• MATERIAL PROVIDED:
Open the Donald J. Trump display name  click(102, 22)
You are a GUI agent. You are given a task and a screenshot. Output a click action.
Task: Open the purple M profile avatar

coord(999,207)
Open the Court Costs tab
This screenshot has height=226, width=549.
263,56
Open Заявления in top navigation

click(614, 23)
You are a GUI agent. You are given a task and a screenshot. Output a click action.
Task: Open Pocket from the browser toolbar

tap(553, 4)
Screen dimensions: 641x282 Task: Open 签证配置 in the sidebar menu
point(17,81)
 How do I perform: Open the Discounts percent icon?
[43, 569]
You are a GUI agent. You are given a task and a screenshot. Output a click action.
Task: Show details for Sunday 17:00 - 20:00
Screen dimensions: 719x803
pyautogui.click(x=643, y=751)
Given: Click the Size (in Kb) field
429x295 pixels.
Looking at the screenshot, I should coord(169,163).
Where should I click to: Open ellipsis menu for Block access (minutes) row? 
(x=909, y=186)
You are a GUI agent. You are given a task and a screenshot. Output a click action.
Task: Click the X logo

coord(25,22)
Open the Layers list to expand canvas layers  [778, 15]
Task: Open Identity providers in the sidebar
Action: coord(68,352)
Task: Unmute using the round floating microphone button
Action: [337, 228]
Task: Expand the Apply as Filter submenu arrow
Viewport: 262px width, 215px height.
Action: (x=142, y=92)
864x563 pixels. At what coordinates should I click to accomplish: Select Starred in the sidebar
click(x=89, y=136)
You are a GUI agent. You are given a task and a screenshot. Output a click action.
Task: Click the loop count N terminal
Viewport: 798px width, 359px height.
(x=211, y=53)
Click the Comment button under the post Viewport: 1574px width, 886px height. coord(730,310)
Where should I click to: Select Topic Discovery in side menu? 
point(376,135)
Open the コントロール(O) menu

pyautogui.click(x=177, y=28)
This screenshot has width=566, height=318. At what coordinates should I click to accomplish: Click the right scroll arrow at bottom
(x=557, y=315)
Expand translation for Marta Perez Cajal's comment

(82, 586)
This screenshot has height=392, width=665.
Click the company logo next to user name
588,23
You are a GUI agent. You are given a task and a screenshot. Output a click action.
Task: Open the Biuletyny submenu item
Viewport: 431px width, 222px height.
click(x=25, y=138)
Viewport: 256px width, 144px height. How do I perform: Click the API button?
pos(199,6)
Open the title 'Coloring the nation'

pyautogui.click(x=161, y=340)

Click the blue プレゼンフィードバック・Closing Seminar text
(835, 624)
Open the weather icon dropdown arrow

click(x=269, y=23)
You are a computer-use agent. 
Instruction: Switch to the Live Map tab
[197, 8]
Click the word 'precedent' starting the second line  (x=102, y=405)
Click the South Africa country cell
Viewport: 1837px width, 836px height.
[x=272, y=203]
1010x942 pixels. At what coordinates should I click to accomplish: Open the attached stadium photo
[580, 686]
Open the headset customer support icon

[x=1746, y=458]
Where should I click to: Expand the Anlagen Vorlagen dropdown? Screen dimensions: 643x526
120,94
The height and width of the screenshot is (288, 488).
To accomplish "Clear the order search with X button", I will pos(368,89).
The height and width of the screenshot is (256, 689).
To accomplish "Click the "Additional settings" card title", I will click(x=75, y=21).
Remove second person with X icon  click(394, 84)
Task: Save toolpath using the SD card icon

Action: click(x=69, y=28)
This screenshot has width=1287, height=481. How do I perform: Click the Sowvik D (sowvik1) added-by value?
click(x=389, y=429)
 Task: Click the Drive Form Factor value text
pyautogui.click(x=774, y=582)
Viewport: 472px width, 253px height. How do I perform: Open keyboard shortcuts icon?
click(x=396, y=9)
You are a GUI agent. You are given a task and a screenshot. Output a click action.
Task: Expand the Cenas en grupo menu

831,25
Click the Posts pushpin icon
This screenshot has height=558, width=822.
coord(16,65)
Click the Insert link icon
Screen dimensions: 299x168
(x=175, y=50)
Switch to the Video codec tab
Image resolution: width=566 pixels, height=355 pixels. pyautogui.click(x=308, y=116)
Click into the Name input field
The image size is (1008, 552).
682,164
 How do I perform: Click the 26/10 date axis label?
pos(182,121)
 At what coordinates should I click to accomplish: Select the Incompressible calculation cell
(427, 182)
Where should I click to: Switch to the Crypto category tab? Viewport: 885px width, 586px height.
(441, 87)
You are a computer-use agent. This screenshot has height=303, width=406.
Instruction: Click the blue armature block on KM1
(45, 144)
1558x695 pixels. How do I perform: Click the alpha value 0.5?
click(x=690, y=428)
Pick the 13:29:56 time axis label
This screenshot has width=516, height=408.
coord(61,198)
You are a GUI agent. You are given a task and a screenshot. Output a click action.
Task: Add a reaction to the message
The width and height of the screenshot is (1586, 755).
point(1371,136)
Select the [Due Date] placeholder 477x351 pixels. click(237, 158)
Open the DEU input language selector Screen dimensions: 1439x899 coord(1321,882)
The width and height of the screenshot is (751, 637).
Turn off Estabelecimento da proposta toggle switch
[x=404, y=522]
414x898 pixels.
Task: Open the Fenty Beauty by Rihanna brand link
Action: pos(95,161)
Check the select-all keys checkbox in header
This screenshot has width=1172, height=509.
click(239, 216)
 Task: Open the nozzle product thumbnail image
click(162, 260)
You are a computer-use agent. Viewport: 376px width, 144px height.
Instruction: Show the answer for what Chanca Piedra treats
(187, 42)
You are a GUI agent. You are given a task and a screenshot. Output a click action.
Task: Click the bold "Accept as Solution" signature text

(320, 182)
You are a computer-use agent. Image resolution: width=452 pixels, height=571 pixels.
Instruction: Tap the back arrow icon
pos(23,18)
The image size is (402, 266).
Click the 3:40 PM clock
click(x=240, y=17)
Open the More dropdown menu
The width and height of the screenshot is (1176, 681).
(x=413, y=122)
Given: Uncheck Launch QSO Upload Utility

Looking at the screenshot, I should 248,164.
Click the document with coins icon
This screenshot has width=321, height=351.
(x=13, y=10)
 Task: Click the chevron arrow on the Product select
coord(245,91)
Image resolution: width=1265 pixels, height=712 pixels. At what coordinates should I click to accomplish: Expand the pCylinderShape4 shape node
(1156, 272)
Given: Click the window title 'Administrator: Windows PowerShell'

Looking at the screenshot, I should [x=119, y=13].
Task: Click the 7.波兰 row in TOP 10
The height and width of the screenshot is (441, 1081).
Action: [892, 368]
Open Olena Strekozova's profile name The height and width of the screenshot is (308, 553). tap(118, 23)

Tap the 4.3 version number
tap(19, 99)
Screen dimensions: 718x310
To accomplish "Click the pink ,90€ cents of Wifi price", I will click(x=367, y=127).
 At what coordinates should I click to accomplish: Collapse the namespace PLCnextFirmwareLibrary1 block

• PROBLEM DESCRIPTION:
Every record shown above should appear again in your answer, unchanged.

• ANSWER FOR THE TASK:
Open the Donald J. Trump display name  click(102, 22)
You are a GUI agent. You are given a task and a screenshot. Output a click action.
Task: Open the purple M profile avatar

coord(999,207)
Open the Court Costs tab
This screenshot has height=226, width=549.
263,56
Open Заявления in top navigation

click(614, 23)
You are a GUI agent. You are given a task and a screenshot. Output a click action.
Task: Open Pocket from the browser toolbar

tap(553, 4)
Screen dimensions: 641x282 Task: Open 签证配置 in the sidebar menu
point(17,81)
 How do I perform: Open the Discounts percent icon?
[43, 569]
You are a GUI agent. You are given a task and a screenshot. Output a click action.
Task: Show details for Sunday 17:00 - 20:00
Screen dimensions: 719x803
pyautogui.click(x=643, y=751)
Given: Click the Size (in Kb) field
429x295 pixels.
Looking at the screenshot, I should coord(169,163).
Where should I click to: Open ellipsis menu for Block access (minutes) row? 
(x=909, y=186)
You are a GUI agent. You are given a task and a screenshot. Output a click action.
Task: Click the X logo

coord(25,22)
Open the Layers list to expand canvas layers  [778, 15]
Task: Open Identity providers in the sidebar
Action: coord(68,352)
Task: Unmute using the round floating microphone button
Action: [337, 228]
Task: Expand the Apply as Filter submenu arrow
Viewport: 262px width, 215px height.
Action: (x=142, y=92)
864x563 pixels. At what coordinates should I click to accomplish: Select Starred in the sidebar
click(x=89, y=136)
You are a GUI agent. You are given a task and a screenshot. Output a click action.
Task: Click the loop count N terminal
Viewport: 798px width, 359px height.
(x=211, y=53)
Click the Comment button under the post Viewport: 1574px width, 886px height. coord(730,310)
Where should I click to: Select Topic Discovery in side menu? 
point(376,135)
Open the コントロール(O) menu

pyautogui.click(x=177, y=28)
This screenshot has width=566, height=318. At what coordinates should I click to accomplish: Click the right scroll arrow at bottom
(x=557, y=315)
Expand translation for Marta Perez Cajal's comment

(82, 586)
This screenshot has height=392, width=665.
Click the company logo next to user name
588,23
You are a GUI agent. You are given a task and a screenshot. Output a click action.
Task: Open the Biuletyny submenu item
Viewport: 431px width, 222px height.
click(x=25, y=138)
Viewport: 256px width, 144px height. How do I perform: Click the API button?
pos(199,6)
Open the title 'Coloring the nation'

pyautogui.click(x=161, y=340)

Click the blue プレゼンフィードバック・Closing Seminar text
(835, 624)
Open the weather icon dropdown arrow

click(x=269, y=23)
You are a computer-use agent. 
Instruction: Switch to the Live Map tab
[197, 8]
Click the word 'precedent' starting the second line  (x=102, y=405)
Click the South Africa country cell
Viewport: 1837px width, 836px height.
[x=272, y=203]
1010x942 pixels. At what coordinates should I click to accomplish: Open the attached stadium photo
[580, 686]
Open the headset customer support icon

[x=1746, y=458]
Where should I click to: Expand the Anlagen Vorlagen dropdown? Screen dimensions: 643x526
120,94
The height and width of the screenshot is (288, 488).
To accomplish "Clear the order search with X button", I will pos(368,89).
The height and width of the screenshot is (256, 689).
To accomplish "Click the "Additional settings" card title", I will click(x=75, y=21).
Remove second person with X icon  click(394, 84)
Task: Save toolpath using the SD card icon

Action: click(x=69, y=28)
This screenshot has width=1287, height=481. How do I perform: Click the Sowvik D (sowvik1) added-by value?
click(x=389, y=429)
 Task: Click the Drive Form Factor value text
pyautogui.click(x=774, y=582)
Viewport: 472px width, 253px height. How do I perform: Open keyboard shortcuts icon?
click(x=396, y=9)
You are a GUI agent. You are given a task and a screenshot. Output a click action.
Task: Expand the Cenas en grupo menu

831,25
Click the Posts pushpin icon
This screenshot has height=558, width=822.
coord(16,65)
Click the Insert link icon
Screen dimensions: 299x168
(x=175, y=50)
Switch to the Video codec tab
Image resolution: width=566 pixels, height=355 pixels. pyautogui.click(x=308, y=116)
Click into the Name input field
The image size is (1008, 552).
682,164
 How do I perform: Click the 26/10 date axis label?
pos(182,121)
 At what coordinates should I click to accomplish: Select the Incompressible calculation cell
(427, 182)
Where should I click to: Switch to the Crypto category tab? Viewport: 885px width, 586px height.
(441, 87)
You are a computer-use agent. This screenshot has height=303, width=406.
Instruction: Click the blue armature block on KM1
(45, 144)
1558x695 pixels. How do I perform: Click the alpha value 0.5?
click(x=690, y=428)
Pick the 13:29:56 time axis label
This screenshot has width=516, height=408.
coord(61,198)
You are a GUI agent. You are given a task and a screenshot. Output a click action.
Task: Add a reaction to the message
The width and height of the screenshot is (1586, 755).
point(1371,136)
Select the [Due Date] placeholder 477x351 pixels. click(237, 158)
Open the DEU input language selector Screen dimensions: 1439x899 coord(1321,882)
The width and height of the screenshot is (751, 637).
Turn off Estabelecimento da proposta toggle switch
[x=404, y=522]
414x898 pixels.
Task: Open the Fenty Beauty by Rihanna brand link
Action: pos(95,161)
Check the select-all keys checkbox in header
This screenshot has width=1172, height=509.
click(239, 216)
 Task: Open the nozzle product thumbnail image
click(162, 260)
You are a computer-use agent. Viewport: 376px width, 144px height.
Instruction: Show the answer for what Chanca Piedra treats
(187, 42)
You are a GUI agent. You are given a task and a screenshot. Output a click action.
Task: Click the bold "Accept as Solution" signature text

(320, 182)
You are a computer-use agent. Image resolution: width=452 pixels, height=571 pixels.
Instruction: Tap the back arrow icon
pos(23,18)
The image size is (402, 266).
Click the 3:40 PM clock
click(x=240, y=17)
Open the More dropdown menu
The width and height of the screenshot is (1176, 681).
(x=413, y=122)
Given: Uncheck Launch QSO Upload Utility

Looking at the screenshot, I should 248,164.
Click the document with coins icon
This screenshot has width=321, height=351.
(x=13, y=10)
 Task: Click the chevron arrow on the Product select
coord(245,91)
Image resolution: width=1265 pixels, height=712 pixels. At what coordinates should I click to accomplish: Expand the pCylinderShape4 shape node
(1156, 272)
Given: Click the window title 'Administrator: Windows PowerShell'

Looking at the screenshot, I should [x=119, y=13].
Task: Click the 7.波兰 row in TOP 10
The height and width of the screenshot is (441, 1081).
Action: [892, 368]
Open Olena Strekozova's profile name The height and width of the screenshot is (308, 553). tap(118, 23)

Tap the 4.3 version number
tap(19, 99)
Screen dimensions: 718x310
To accomplish "Click the pink ,90€ cents of Wifi price", I will click(x=367, y=127).
 At what coordinates should I click to accomplish: Collapse the namespace PLCnextFirmwareLibrary1 block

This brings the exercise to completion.